◆ **What needs to be done**
Copy each of the following items word for word, keeping every line as it stands.

◆ **Entries supplied**
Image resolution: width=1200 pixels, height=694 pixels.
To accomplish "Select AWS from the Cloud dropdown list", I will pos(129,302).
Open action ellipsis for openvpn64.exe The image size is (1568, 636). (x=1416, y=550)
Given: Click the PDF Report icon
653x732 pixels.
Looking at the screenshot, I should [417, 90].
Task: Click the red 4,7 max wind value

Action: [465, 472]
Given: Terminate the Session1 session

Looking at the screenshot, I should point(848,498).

◆ **Solved exercise**
Image resolution: width=1200 pixels, height=694 pixels.
To accomplish "Select AWS from the Cloud dropdown list", I will pos(129,302).
Open action ellipsis for openvpn64.exe The image size is (1568, 636). (x=1416, y=550)
Given: Click the PDF Report icon
653x732 pixels.
Looking at the screenshot, I should [417, 90].
Task: Click the red 4,7 max wind value

Action: [465, 472]
Given: Terminate the Session1 session

Looking at the screenshot, I should point(848,498).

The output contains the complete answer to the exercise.